One of the challenges in growing neural networks is that we have to predict how our objective function behaves within the neighbourhood \(\mathcal{N}(f_{A_t, \theta_t})\) of our existing model \((A_t, \theta_t)\), typically done using first-order information. Combining growing with pruning allows one to explore the architectural neighbourhood directly, using posterior information that is otherwise hard to predict, before pruning it to the desired size.

Sparse masks are frequently employed as a way to select important neurons and prune the rest. However, as discussed in [DYJ22], in order for a model to withstand multiple reduction and growth steps, the performance hit it takes during pruning should be completely recoverable, if not surpassable, by the growth process. The objective of sparse growth is not to reduce the computational cost of inference but rather to increase the network’s capabilities while avoiding over-parameterization.

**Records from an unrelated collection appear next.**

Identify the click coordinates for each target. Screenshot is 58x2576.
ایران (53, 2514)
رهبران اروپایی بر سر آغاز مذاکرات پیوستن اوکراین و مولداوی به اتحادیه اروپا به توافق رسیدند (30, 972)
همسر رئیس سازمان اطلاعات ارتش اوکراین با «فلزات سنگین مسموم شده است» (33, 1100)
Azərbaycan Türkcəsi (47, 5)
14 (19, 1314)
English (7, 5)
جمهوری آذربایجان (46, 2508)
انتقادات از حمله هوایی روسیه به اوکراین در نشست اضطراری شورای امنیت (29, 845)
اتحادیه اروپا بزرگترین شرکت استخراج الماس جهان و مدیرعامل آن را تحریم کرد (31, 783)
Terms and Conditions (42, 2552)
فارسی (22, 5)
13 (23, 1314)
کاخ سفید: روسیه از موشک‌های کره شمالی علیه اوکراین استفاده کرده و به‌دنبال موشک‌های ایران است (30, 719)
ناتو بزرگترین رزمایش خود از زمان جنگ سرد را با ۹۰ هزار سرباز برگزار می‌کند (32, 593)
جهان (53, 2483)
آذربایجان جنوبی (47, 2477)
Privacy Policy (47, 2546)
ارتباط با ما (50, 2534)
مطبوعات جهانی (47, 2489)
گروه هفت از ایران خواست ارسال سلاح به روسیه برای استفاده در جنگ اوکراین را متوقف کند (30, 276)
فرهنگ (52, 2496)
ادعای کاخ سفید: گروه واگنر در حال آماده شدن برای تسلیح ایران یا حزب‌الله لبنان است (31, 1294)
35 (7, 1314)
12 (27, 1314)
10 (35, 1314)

To perform incremental learning, [DYJ22], use a gradient-based growth where the gradient of all masked connections is averaged over an epoch, and if it surpasses a specific percentile, they are re-activated. Similarly, they prune or deactivate connections when their weight magnitude is below a specific percentile. This two-step process aims to support long-term learning and outperforms simply training from scratch when new data arrive in both error rate and model size.

MorphNet [GEN+18] uses a sparsity regularizer to penalize over-parameterization while training and then uniformly expands all layers by scaling their width up to a budget. The sparse training maintains good performance and even improves over simple uniform growth under the same FLOPs, showing the benefit of reduction.

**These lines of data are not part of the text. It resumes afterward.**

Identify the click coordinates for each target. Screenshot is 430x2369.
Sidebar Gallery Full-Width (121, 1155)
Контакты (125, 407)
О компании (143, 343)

In a similar sparse growth manner [YSM21] use masking to start from a very sparse seed architecture and utilise budget-driven sparsity regularization to reduce sparsity, thus growing the network progressively. The method achieves higher accuracy than AutoGrow with smaller models and sparse channels.

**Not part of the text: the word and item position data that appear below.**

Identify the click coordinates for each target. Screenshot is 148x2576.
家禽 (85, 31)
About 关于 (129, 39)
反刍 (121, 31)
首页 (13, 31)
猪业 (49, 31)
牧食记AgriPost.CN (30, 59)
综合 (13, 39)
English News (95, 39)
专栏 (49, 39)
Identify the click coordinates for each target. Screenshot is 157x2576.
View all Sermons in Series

CompNet [LMF18] separately trains and imposes an independently interpretable lasso regularization on the new neurons while optimizing for function-preservation. This sparsity optimization can either be applied to the input or output neurons of the new layer that is inserted in the network.

References

[DYJ22] (1,2)

Xiaoliang Dai, Hongxu Yin, and Niraj K. Jha. Incremental learning using a grow-and-prune paradigm with efficient neural networks. IEEE Transactions on Emerging Topics in Computing, 10(2):752–762, 2022. doi:10.1109/TETC.2020.3037052.

[GEN+18]

Ariel Gordon, Elad Eban, Ofir Nachum, Bo Chen, Hao Wu, Tien-Ju Yang, and Edward Choi. Morphnet: fast & simple resource-constrained structure learning of deep networks. In CVPR, 1586–1595. 2018. doi:10.1109/CVPR.2018.00171.

[LMF18]

Jun Lu, Wei Ma, and Boi Faltings. Compnet: neural networks growing via the compact network morphism. ArXiv, 2018. URL: https://api.semanticscholar.org/CorpusID:21127949.

[YSM21]

Xin Yuan, Pedro Savarese, and Michael Maire. Growing Efficient Deep Networks by Structured Continuous Sparsification. In ICLR. 2021. arXiv:2007.15353. URL: http://arxiv.org/abs/2007.15353, doi:10.48550/arXiv.2007.15353.